15. The importance of the reason in piety.—This is why we here address the reason in the first place, and very little will be found herein for the feelings To-day so many books exaggerate in the matter of sentiment, that we may here be excused for giving it a very small place. Besides, wishing to go to the foundation and the root, we must go to the reason. In this way a simple syllogism, founded on a rational idea, will suffice to lead us to the ultimate conclusions of the most perfect holiness.

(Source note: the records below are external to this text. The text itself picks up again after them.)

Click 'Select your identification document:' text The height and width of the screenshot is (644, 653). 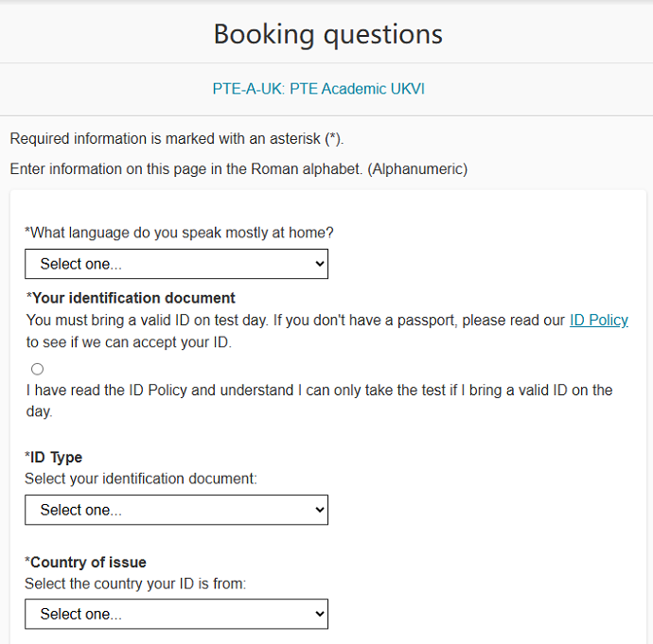click(x=141, y=479)
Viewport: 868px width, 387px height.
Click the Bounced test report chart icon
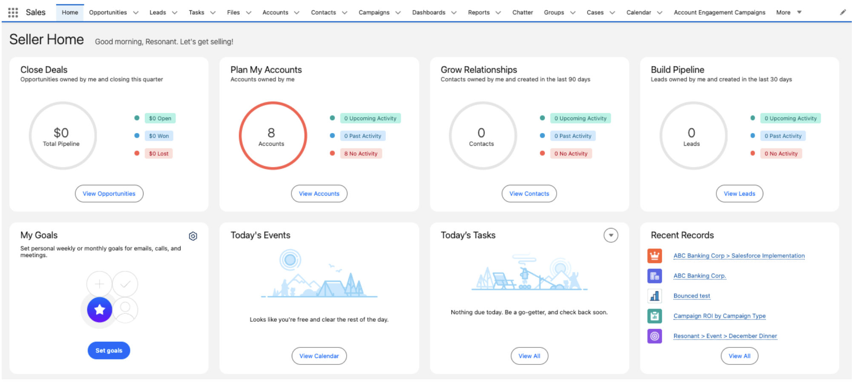click(x=655, y=296)
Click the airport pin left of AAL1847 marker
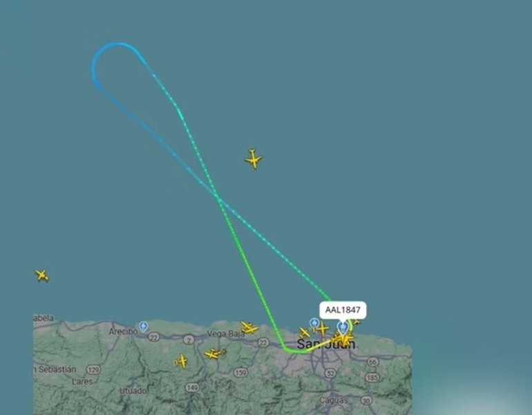This screenshot has width=532, height=415. (x=314, y=323)
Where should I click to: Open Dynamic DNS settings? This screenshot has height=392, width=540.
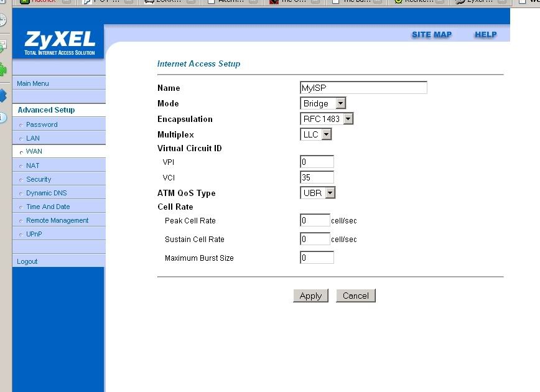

Reason, no doubt, will be enlightened by faith, the root will not be separated from the rod in producing its flower ; but it is no less true that this flower of piety appears as the full and perfect blossom of the reason by means of faith. We shall see this in the explanations which follow ; we shall see that, in order to be a saint in the strict sense of the term, it would suffice, by God’s grace, I do not say, to possess right reason, but to act in accordance with reason ; so that, if man has been defined as a rational animal, it must be added that he spends his life irrationally. Piety is the exquisite power of faith and reason ; neither reason nor faith find their full bloom except in piety.

16. Reason and sentimentalism.—No one, I think, will misunderstand the bearing of the demands here set forth in favour of reason ; it is easy to be convinced that they are in no way detrimental to faith or grace, but only to sentimentalism (I was about to say, to animalism, for the two are so nearly related). Sentiment has taken an importance in the guidance of life which does not belong to it either by nature or by grace, and in this way it diminishes both nature and grace.

The intellect is the master-faculty in man, it is this that ought to direct us. It is the intellect which prepares the paths of faith, and it is in the former faculty that dwells this great virtue (Cf. S. Thomas. 2a, 2ae, q. 4, a. 2.). When the directive functions of the intellect have been supplanted, not only nature, but faith suffers from it, and the spiritual life is vitiated. This is just what is happening to-day. Sensibility, which holds the second rank in man’s faculties, takes the first place ; it even aspires to direct out piety. Thus it is that life becomes a matter of feeling, and faith an impression. Everything becomes animal and material ; everything, even the highest of all, declines and sinks ; everything tends to become external and empty ; everything totters and falls, stagnates and wastes away. Why ?—Because the tree no longer has any roots, the building has no foundation, the mountain has moved from its basis, the body no longer has a soul.

This disorder must be remedied, and we must overthrow the usurpation of sensibility, and restore to the reason its role of being the first handmaid of faith. Hence, what we so energetically call for on behalf of the reason is still more called for in the interest of faith and piety. We aim at restoring to both their basis and root, so that they may grow in strength and truth.